Detection Methods for CVE-2026-9304
Indicators of Compromise
- Outbound HTTP requests from the cal.diy application server to RFC1918, loopback, or link-local addresses originating from the Logo API worker
- Unusual User-Agent values associated with the Next.js fetch client targeting internal metadata services such as 169.254.169.254
- Repeated POST or GET requests to the /api/logo route with URL parameters containing encoded internal hostnames or non-HTTP schemes
Detection Strategies
- Inspect application access logs for /api/logo requests with URL parameters resolving to private IP ranges or unexpected ports
- Correlate egress firewall logs with application request IDs to detect server-originated traffic to internal services
- Alert on DNS resolutions made by the application process that return private or reserved IP addresses
Monitoring Recommendations
- Forward Cal.com application and reverse-proxy logs to a centralized analytics pipeline for query against SSRF patterns
- Monitor cloud metadata endpoint access from application workloads, which is a common SSRF objective
- Track changes to the validateUrlForSSRF function across deployments to confirm patched code is in production
How to Mitigate CVE-2026-9304
Immediate Actions Required
- Identify all cal.diy instances at or below version 4.9.4 and prioritize patching
- Restrict outbound network access from the cal.diy application tier to only the domains required for logo fetching
- Require authentication and rate-limit the /api/logo endpoint to reduce abuse surface
Patch Information
The vendor was contacted but did not respond to the disclosure according to the VulDB advisory. Operators should track the Cal.com repository for updated releases beyond 4.9.4 that revise validateUrlForSSRF. Until an official patch is confirmed, apply compensating controls at the network and application layers.
Workarounds
- Place an egress proxy in front of the application that enforces an allow-list of destination domains for logo fetches
- Block traffic from the application workload to RFC1918, loopback, link-local, and cloud metadata IP ranges at the host or network firewall
- Disable the Logo API route if the feature is not required in the deployment
- Add a reverse-proxy rule that rejects /api/logo requests where the supplied URL parameter does not match an allow-listed pattern
# Example egress restriction using iptables to block cloud metadata and private ranges
# from the cal.diy application user (replace 'caldiy' with the actual service user)

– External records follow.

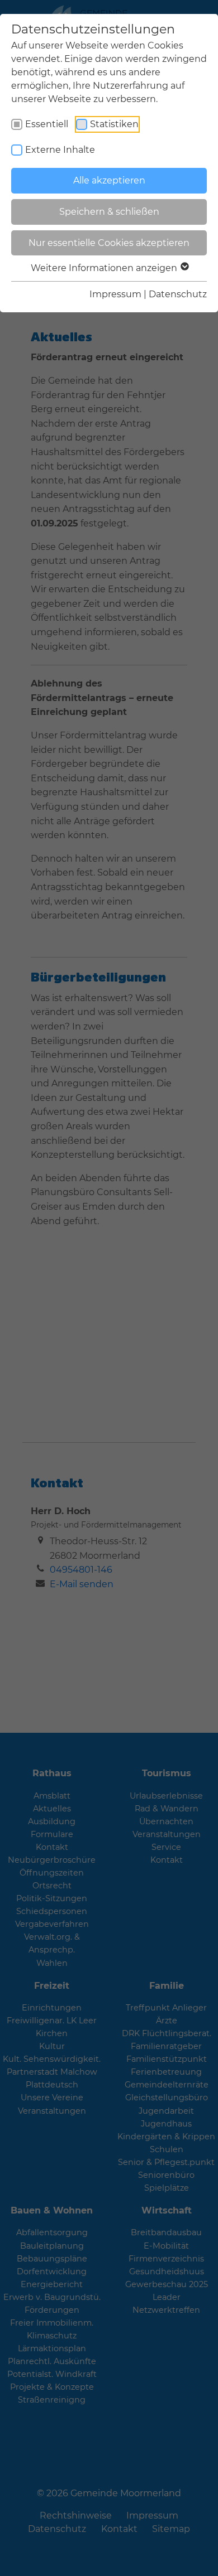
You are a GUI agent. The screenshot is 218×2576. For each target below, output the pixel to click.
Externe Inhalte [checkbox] (60, 149)
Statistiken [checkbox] (114, 124)
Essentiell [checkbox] (46, 124)
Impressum (115, 294)
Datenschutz (178, 294)
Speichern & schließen (109, 211)
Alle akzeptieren (109, 180)
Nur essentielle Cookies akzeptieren (109, 243)
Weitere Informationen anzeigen (105, 268)
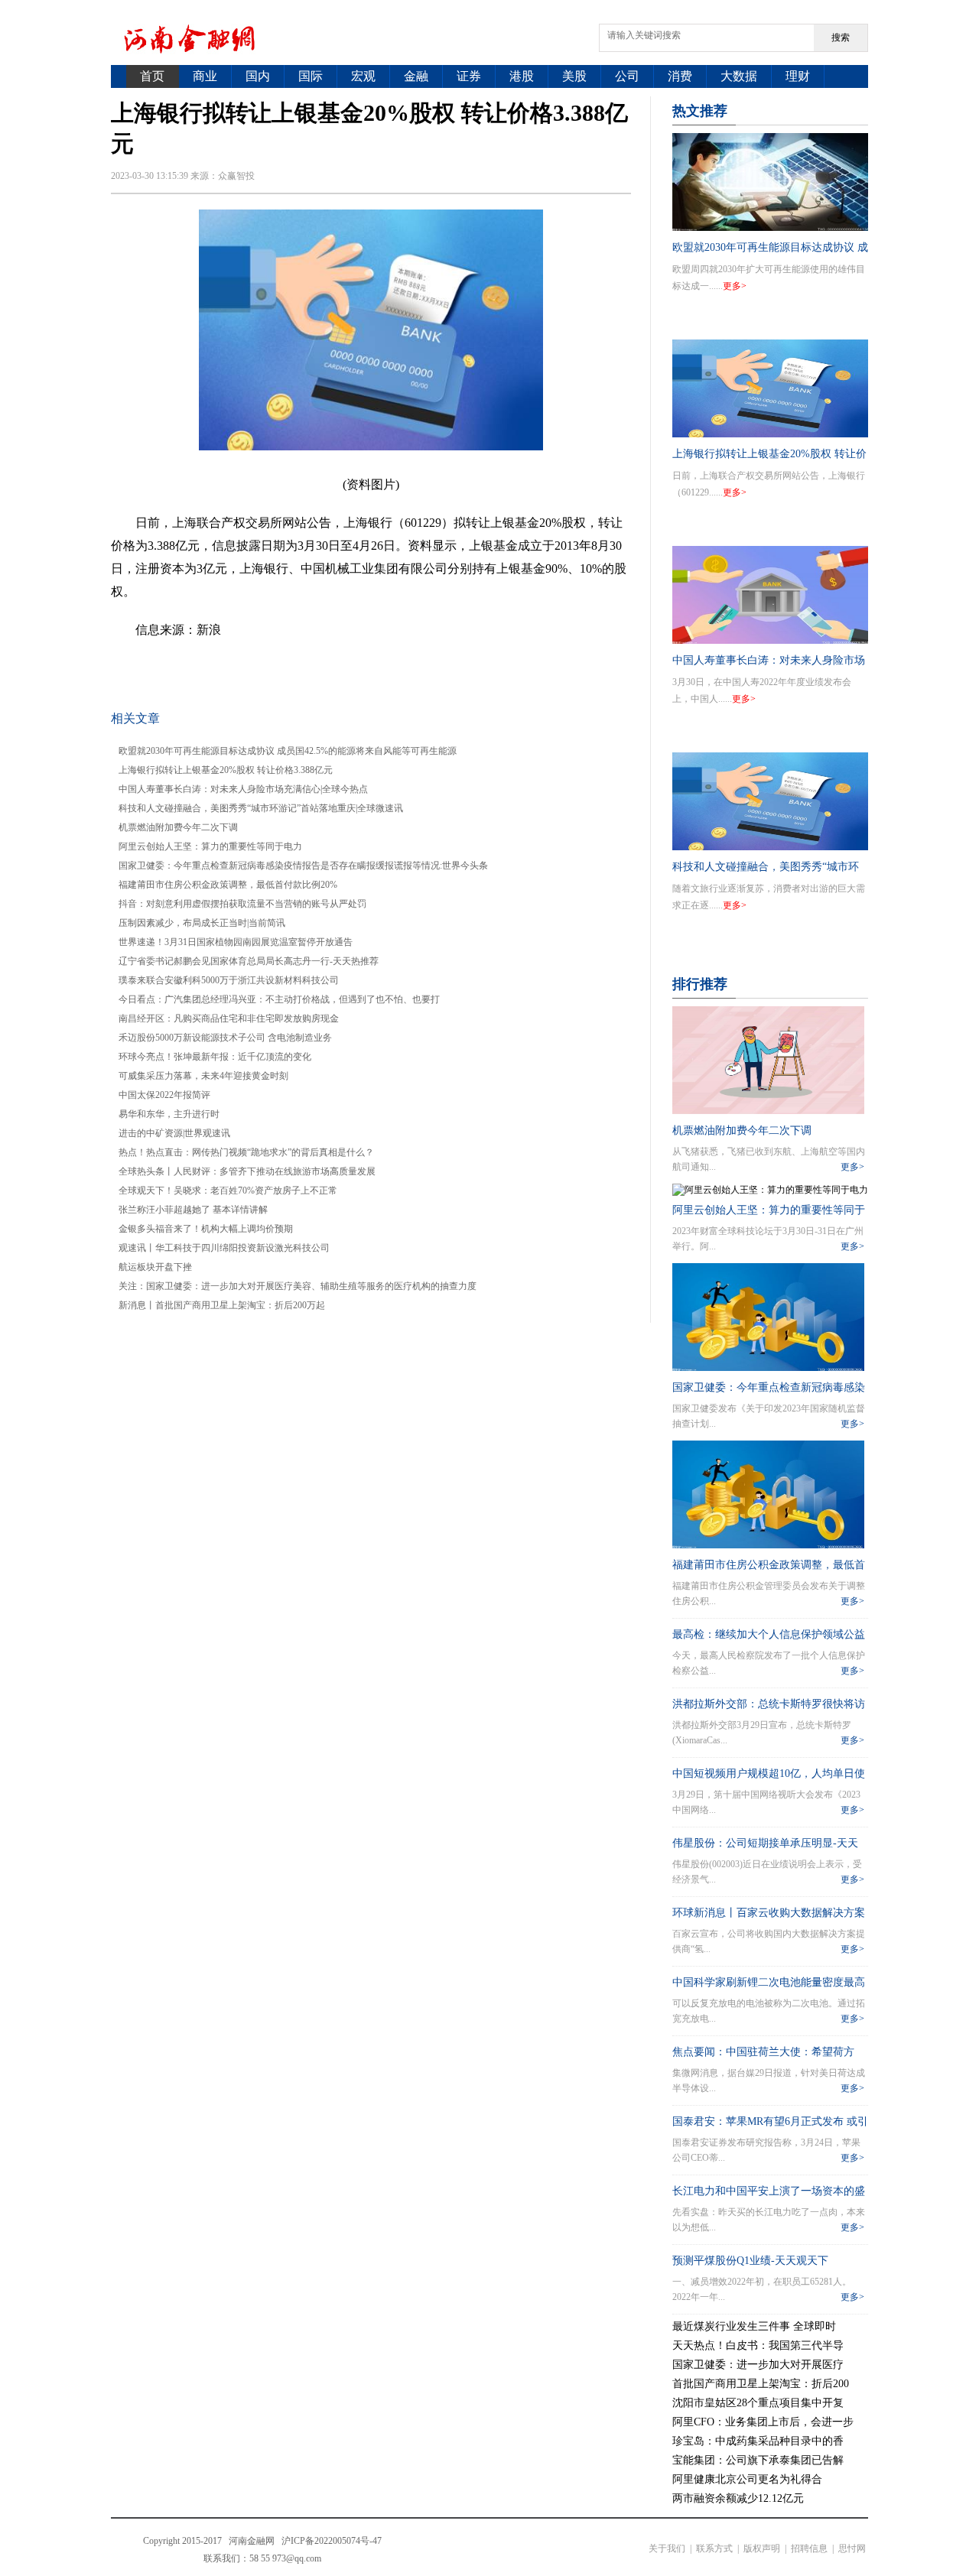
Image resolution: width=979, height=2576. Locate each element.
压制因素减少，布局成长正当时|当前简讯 (202, 923)
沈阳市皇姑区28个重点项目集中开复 (758, 2403)
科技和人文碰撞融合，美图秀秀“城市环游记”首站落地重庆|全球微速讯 (261, 808)
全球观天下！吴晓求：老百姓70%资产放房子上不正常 (228, 1190)
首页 (152, 76)
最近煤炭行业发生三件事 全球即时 (754, 2326)
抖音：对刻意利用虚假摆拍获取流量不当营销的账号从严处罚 (242, 903)
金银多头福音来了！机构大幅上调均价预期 (206, 1228)
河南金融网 (252, 2540)
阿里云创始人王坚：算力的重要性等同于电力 (210, 846)
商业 (205, 76)
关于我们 (667, 2548)
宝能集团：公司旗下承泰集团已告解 (758, 2460)
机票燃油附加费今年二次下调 (178, 827)
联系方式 (714, 2548)
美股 (574, 76)
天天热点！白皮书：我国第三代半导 (758, 2345)
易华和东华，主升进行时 (169, 1114)
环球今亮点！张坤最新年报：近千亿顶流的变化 (215, 1056)
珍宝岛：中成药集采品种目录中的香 (758, 2441)
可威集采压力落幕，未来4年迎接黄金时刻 (203, 1075)
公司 (627, 76)
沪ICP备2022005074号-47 (331, 2540)
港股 (521, 76)
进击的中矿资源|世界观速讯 (174, 1133)
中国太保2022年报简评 (164, 1095)
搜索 (840, 37)
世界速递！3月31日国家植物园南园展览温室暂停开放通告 (236, 942)
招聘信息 (809, 2548)
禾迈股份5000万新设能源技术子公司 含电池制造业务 (225, 1037)
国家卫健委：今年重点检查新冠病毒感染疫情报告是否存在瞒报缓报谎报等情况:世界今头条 (303, 865)
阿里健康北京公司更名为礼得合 (747, 2479)
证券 (469, 76)
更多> (734, 286)
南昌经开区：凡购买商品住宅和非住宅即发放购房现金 (229, 1018)
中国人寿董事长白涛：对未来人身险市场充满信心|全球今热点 (243, 789)
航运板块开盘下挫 (155, 1267)
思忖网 (852, 2548)
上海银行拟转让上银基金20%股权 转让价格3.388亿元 (226, 770)
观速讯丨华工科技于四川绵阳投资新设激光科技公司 (224, 1248)
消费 (680, 76)
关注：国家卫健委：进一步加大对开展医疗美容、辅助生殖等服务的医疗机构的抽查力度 (297, 1286)
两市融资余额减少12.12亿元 (738, 2498)
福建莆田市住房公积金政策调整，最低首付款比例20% (228, 884)
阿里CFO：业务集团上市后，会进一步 (763, 2422)
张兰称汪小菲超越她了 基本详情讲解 (193, 1209)
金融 (416, 76)
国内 (258, 76)
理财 (797, 76)
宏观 (363, 76)
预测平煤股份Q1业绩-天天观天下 (750, 2260)
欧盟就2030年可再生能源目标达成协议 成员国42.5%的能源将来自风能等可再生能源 (288, 751)
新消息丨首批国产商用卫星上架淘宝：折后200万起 (222, 1305)
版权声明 (761, 2548)
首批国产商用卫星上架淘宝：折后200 (760, 2383)
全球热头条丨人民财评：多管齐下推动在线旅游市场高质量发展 (247, 1171)
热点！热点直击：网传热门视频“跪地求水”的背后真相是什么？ (246, 1152)
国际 (310, 76)
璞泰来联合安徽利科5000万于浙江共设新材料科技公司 (229, 980)
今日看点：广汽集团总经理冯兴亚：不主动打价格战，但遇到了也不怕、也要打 (279, 999)
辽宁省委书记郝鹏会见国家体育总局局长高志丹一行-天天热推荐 (249, 961)
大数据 (738, 76)
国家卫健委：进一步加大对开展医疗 (758, 2364)
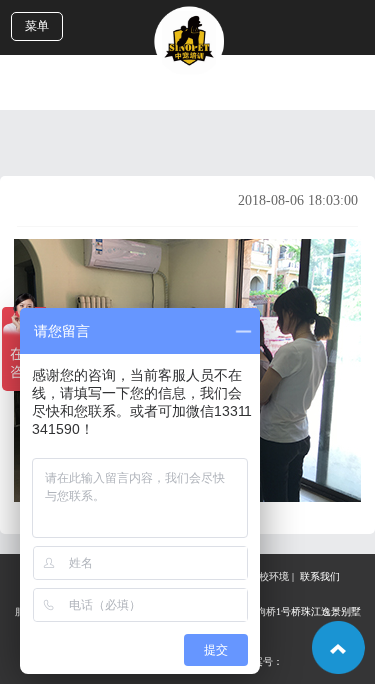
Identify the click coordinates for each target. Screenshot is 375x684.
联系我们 (320, 576)
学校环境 (269, 576)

iptables -A OUTPUT -m owner --uid-owner caldiy -d 169.254.169.254 -j REJECT
iptables -A OUTPUT -m owner --uid-owner caldiy -d 10.0.0.0/8 -j REJECT
iptables -A OUTPUT -m owner --uid-owner caldiy -d 172.16.0.0/12 -j REJECT
iptables -A OUTPUT -m owner --uid-owner caldiy -d 192.168.0.0/16 -j REJECT
iptables -A OUTPUT -m owner --uid-owner caldiy -d 127.0.0.0/8 -j REJECT
Disclaimer: This content was generated using AI. While we strive for accuracy, please verify critical information with official sources.